It is possible to use erlperf to benchmark a running application (even in production, assuming necessary safety precautions). To achieve this, add erlperf as a dependency, and use remote shell:

    # run a mock production node with `erl -sname production`
    # connect a remote shell to the production node
    erl -remsh production
    (production@max-au)3> erlperf:run(timer, sleep, [1]).
    488

continuous-benchmarking

Continuous benchmarking

You can run a job continuously, to examine performance gains or losses while doing hot code reload. This process is designed to help during development and testing stages, allowing to quickly notice performance regressions.

Example source code:

    -module(mymod).
    -export([do/1]).
    do(Arg) -> timer:sleep(Arg).

Example below assumes you have erlperf application started (e.g. in a rebar3 shell)

[Collection entries]
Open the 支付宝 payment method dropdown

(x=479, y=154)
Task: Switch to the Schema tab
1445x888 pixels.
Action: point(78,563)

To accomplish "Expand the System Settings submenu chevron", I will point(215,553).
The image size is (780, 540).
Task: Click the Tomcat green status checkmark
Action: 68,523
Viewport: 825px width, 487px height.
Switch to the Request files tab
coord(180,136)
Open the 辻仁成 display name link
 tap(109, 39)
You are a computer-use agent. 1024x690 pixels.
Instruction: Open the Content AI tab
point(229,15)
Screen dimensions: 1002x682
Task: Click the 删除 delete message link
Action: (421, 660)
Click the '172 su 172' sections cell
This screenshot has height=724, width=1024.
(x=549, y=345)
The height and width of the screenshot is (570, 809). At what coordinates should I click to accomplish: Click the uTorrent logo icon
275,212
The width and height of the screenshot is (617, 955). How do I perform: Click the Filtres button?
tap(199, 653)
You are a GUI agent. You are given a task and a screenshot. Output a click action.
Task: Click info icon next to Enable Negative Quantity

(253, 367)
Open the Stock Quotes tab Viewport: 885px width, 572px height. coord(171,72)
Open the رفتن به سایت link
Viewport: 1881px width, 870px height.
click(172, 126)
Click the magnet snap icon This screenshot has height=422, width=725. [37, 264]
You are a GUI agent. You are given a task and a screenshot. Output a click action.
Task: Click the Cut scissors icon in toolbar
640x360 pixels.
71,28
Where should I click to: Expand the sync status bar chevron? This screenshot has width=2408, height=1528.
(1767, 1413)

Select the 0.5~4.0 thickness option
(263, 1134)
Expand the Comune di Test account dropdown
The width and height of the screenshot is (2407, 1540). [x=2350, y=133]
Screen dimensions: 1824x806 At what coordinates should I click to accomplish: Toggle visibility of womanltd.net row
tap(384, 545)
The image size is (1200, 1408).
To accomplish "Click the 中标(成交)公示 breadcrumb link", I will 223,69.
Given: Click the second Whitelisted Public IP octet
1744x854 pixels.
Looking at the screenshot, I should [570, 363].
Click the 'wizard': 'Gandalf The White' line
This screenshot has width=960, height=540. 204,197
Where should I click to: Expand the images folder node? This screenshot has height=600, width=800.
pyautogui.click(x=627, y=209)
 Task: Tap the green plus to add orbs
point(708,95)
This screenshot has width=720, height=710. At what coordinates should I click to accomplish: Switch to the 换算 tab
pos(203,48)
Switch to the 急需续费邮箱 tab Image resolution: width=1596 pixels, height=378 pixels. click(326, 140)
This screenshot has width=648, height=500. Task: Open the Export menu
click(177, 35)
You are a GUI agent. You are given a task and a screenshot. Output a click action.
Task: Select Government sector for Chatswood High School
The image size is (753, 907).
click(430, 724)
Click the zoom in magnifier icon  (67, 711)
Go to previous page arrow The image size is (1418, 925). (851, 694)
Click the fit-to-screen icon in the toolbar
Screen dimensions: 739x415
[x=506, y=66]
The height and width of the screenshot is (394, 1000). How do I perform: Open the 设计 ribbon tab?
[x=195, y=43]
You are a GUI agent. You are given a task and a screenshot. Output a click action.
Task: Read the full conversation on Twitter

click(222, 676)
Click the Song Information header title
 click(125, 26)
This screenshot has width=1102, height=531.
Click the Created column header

● Exercise details
Output the erlperf benchmarking text word for word, from start to finish.

● Solution to this task
It is possible to use erlperf to benchmark a running application (even in production, assuming necessary safety precautions). To achieve this, add erlperf as a dependency, and use remote shell:

    # run a mock production node with `erl -sname production`
    # connect a remote shell to the production node
    erl -remsh production
    (production@max-au)3> erlperf:run(timer, sleep, [1]).
    488

continuous-benchmarking

Continuous benchmarking

You can run a job continuously, to examine performance gains or losses while doing hot code reload. This process is designed to help during development and testing stages, allowing to quickly notice performance regressions.

Example source code:

    -module(mymod).
    -export([do/1]).
    do(Arg) -> timer:sleep(Arg).

Example below assumes you have erlperf application started (e.g. in a rebar3 shell)